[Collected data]
========================================

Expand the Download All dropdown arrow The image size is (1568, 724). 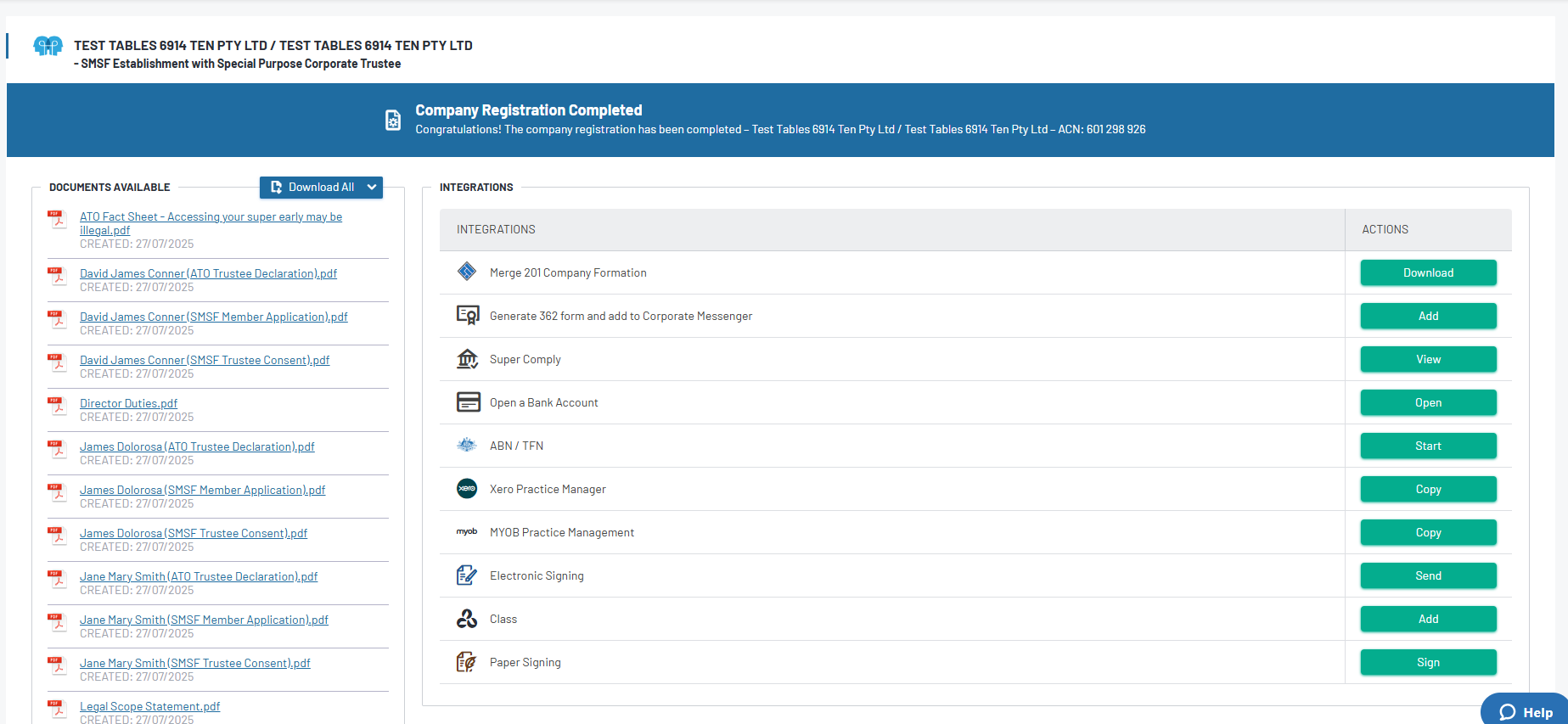tap(372, 188)
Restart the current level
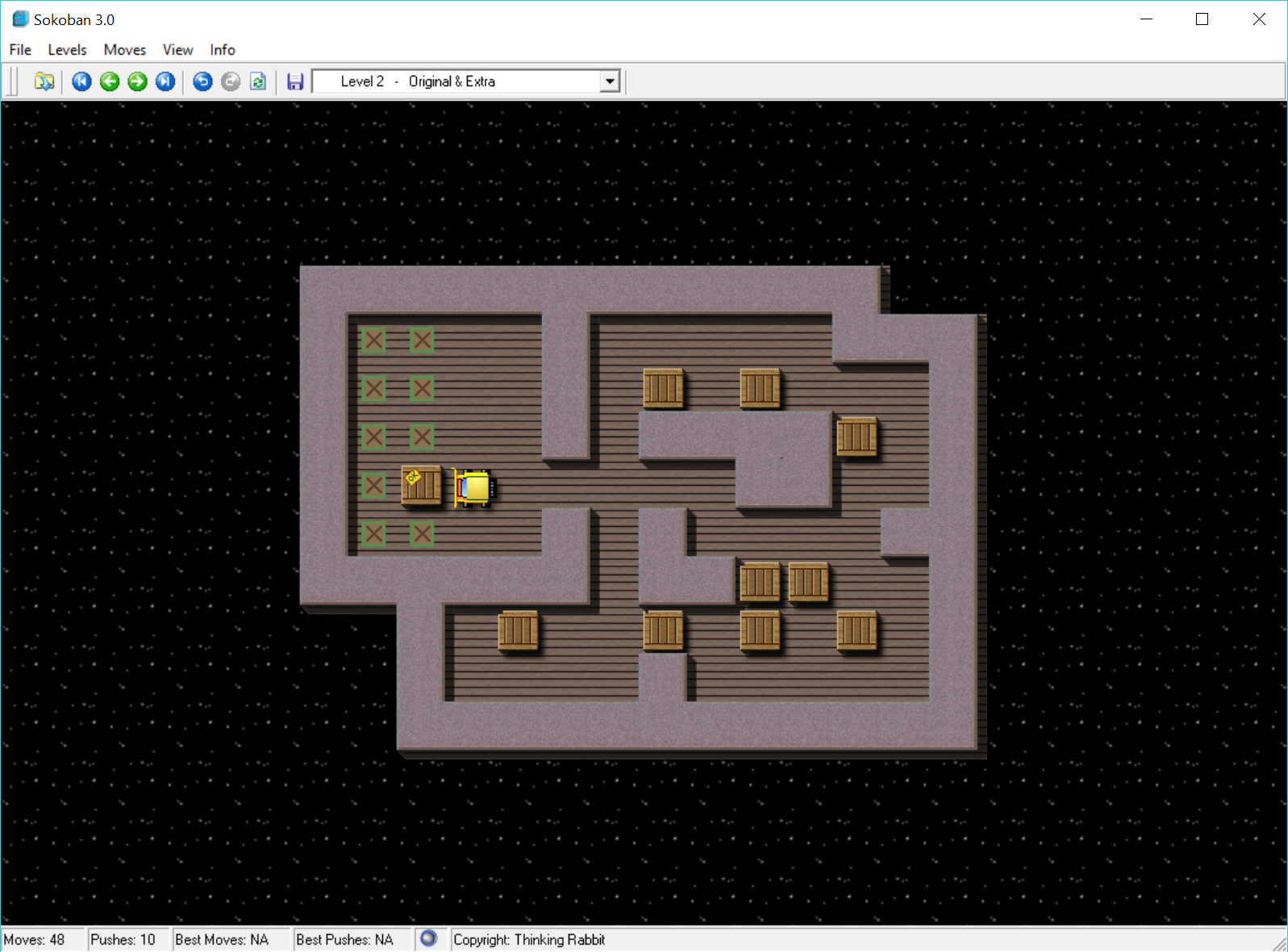 pyautogui.click(x=258, y=81)
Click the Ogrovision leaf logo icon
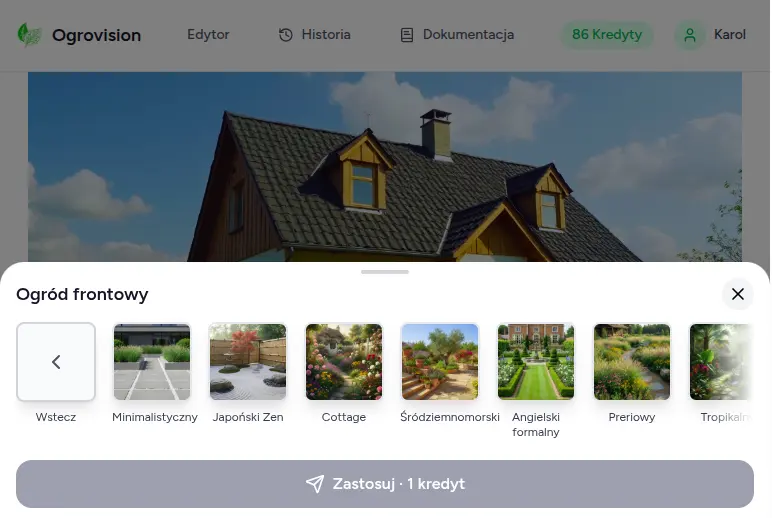772x518 pixels. pyautogui.click(x=29, y=35)
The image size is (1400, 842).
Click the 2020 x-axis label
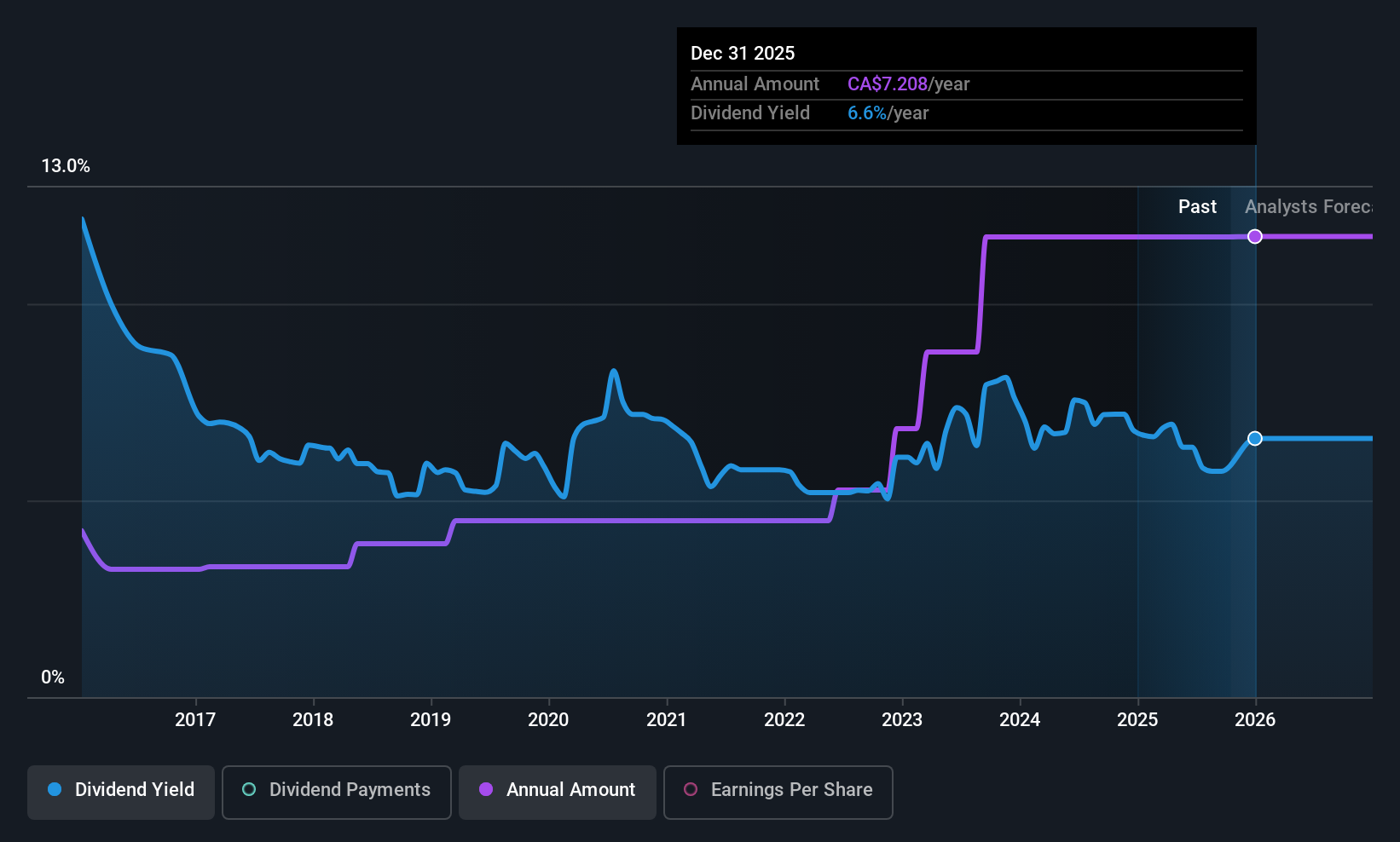[548, 720]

========================================

__Task goal__. The line that contains "The image size is (1400, 842)." begins the range and the last line of the entries ends it; print that range exactly, without pictures.

__Solved problem__.
The image size is (1400, 842).
Click the 2020 x-axis label
[548, 720]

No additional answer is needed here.